進了院子,原本濃烈的花香反倒淡了下來,若有似無的血氣在比較之下就被立即凸顯。一眼看去,滿滿的全是紫色丁香,碩大的花團在風中招搖。


    順著氣味往前兩步,杜子笙卻為了映入眼簾的一幕微微發怔,本來以為空無一人的庭院,居然有一個睡熟了的小女娃。


    烏黑的發被風輕輕撩起,小臉因為埋在膝中隻是露出小半,看不清麵容,粉嫩的紅色暈在頰上


    。雙手緊緊圈著腿,衣袖滑到肘部露出瘦弱的胳膊。身子攏成一個半圓,呼吸一下一下極有頻率,淺淺的,唯獨肩膀上還有細微的顫動。


    安靜,無聲,一副把世界所有都隔絕起來的姿態,在這個不過十一,二歲的女娃身上,卻是非常地和諧。


    什麽樣的壞境,才能造成這樣的習慣?


    抿了抿唇,知道自己本該立刻轉身離去,卻又不得不承認心裏好奇極了。等走到近處,傳來的血腥讓濃眉不由一皺。


    褲管殘了幾塊,明顯是被撕裂的痕跡,再看到腿上纏繞著的白布,還有被血染紅的棉襪,因由不言而喻。突然感到有些不舒服,才想彎腰把人叫醒,卻不期然撞進一雙黑色眼眸中,是沒有感情的冷。


    “你醒了?”鎮定自若地站直了身體,溫潤地笑。


    “你是誰?”恍若無事地坐直了身體,淡然地問。


    以前隻要有一絲鬆懈就可能導致死亡,所以她對陌生的氣息總是特別**,就算睡著也很容易驚醒。本來打算隻是眯著眼睛小憩一番,誰知道這個院子的魔力簡直比安眠藥還管用。


    “杜子笙。”


    “哦。”極淡地應了一句。沒有客套也沒有欣喜若狂。反而徑直一溜站了起來。可能是因為碰到傷口。疼得咧了咧嘴。

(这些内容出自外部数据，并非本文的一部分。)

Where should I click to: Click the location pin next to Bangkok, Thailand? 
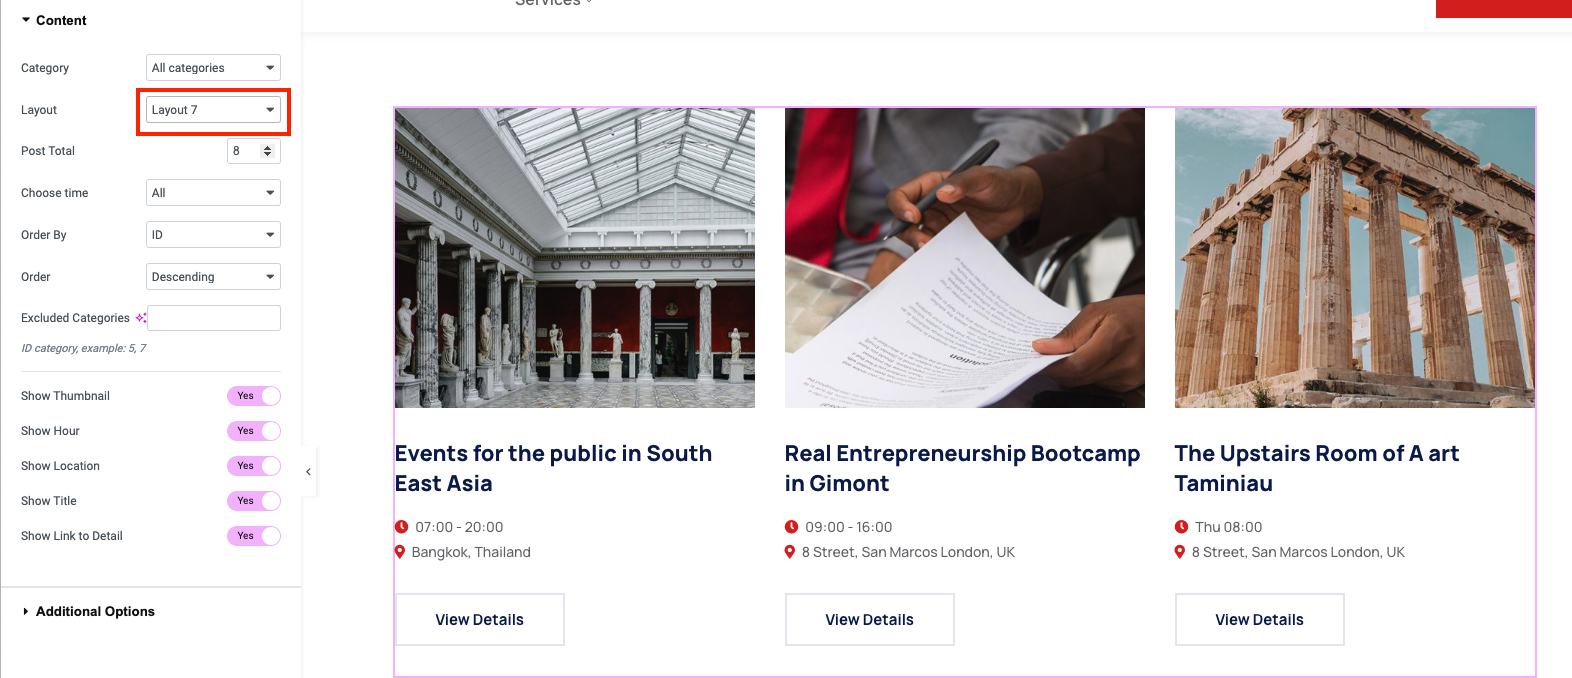click(x=400, y=552)
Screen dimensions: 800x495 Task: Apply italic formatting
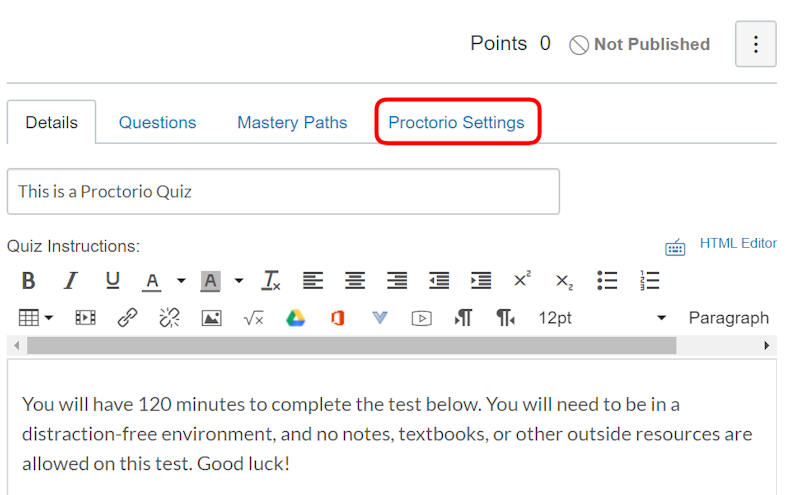[x=71, y=281]
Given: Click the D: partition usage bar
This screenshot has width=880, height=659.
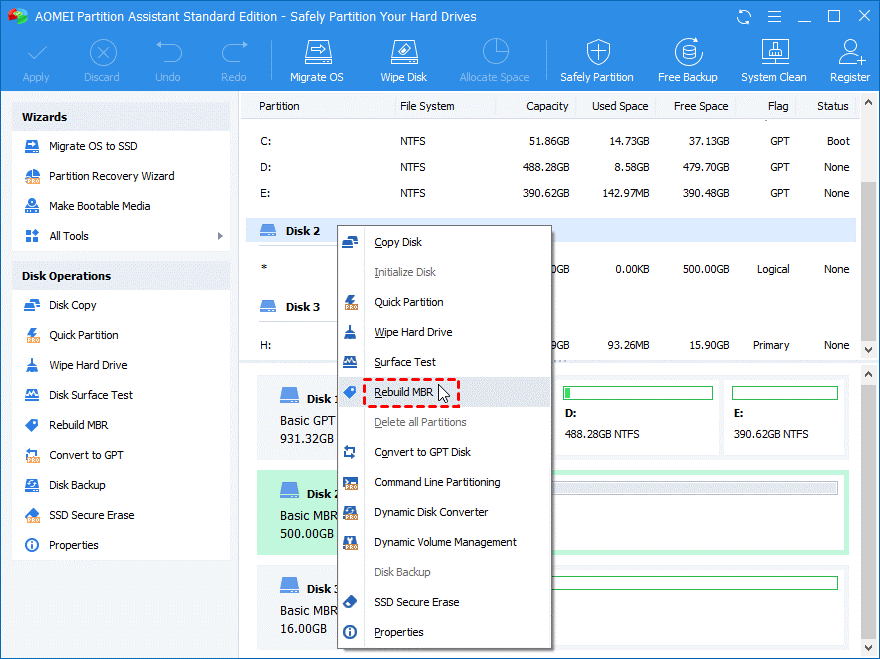Looking at the screenshot, I should point(637,393).
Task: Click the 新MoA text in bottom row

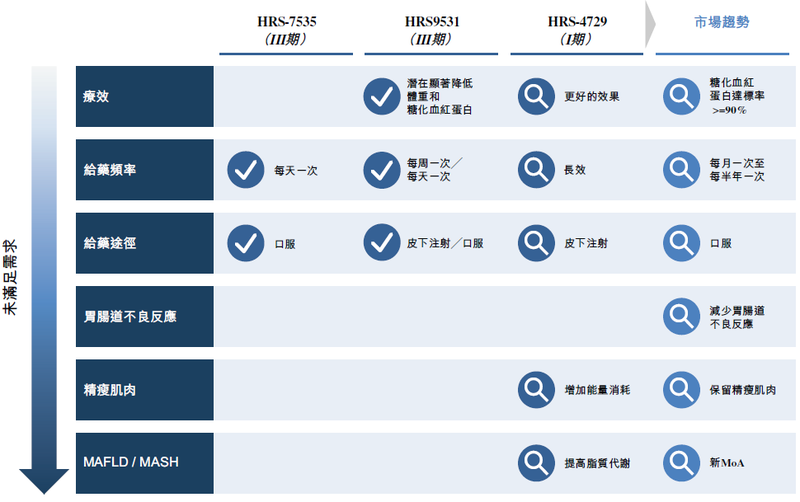Action: (x=727, y=463)
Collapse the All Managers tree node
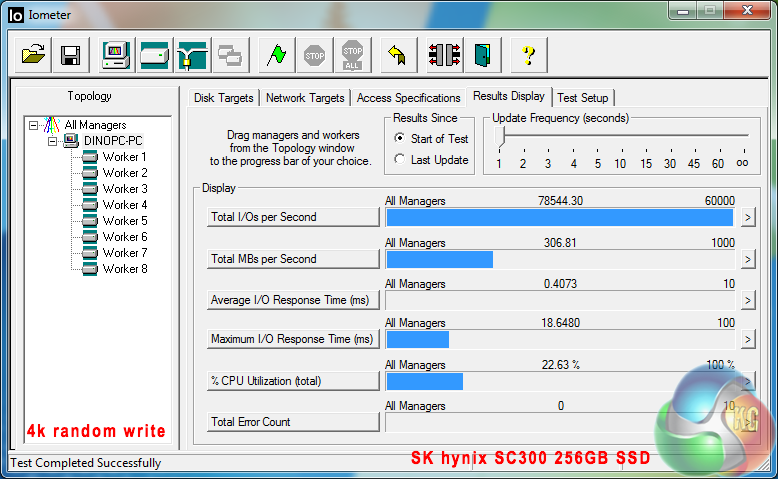Viewport: 778px width, 479px height. (x=34, y=125)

    杜子笙勾起唇。心情突然感到非常愉快。雖然眼前地小女娃不論穿著打扮都是下人模樣。但他總覺得有些不一般。太鎮定了。就算沒有聽過他地名字。麵對一個陌生人也不該這樣無所謂吧。


    “你地腿受傷了。看起來很痛。”


    涵陽楞了楞。轉過眼來上上下下打量著眼前那個年輕男子半響:“看起來挺人模人樣地。原來是個傻子。”


    “…我。哪裏像傻子?”


    聰明。有謀略。風度翩翩。他什麽讚譽之詞都聽過。唯獨沒人敢說堂堂杜公子是個傻子。杜子笙眼底生起一股不服氣和微慍。這個丫頭好大地膽子


    。


    “嘖,會問這種問題多半就是傻子。”翻了個白眼,正常人會問自己哪裏像傻子麽?“眼不盲,耳不聾,是人都看得出我受傷了,既然受傷了就會痛,我又不是木頭。你問的那兩句話不是廢話?說你是傻子也沒冤枉你吧?”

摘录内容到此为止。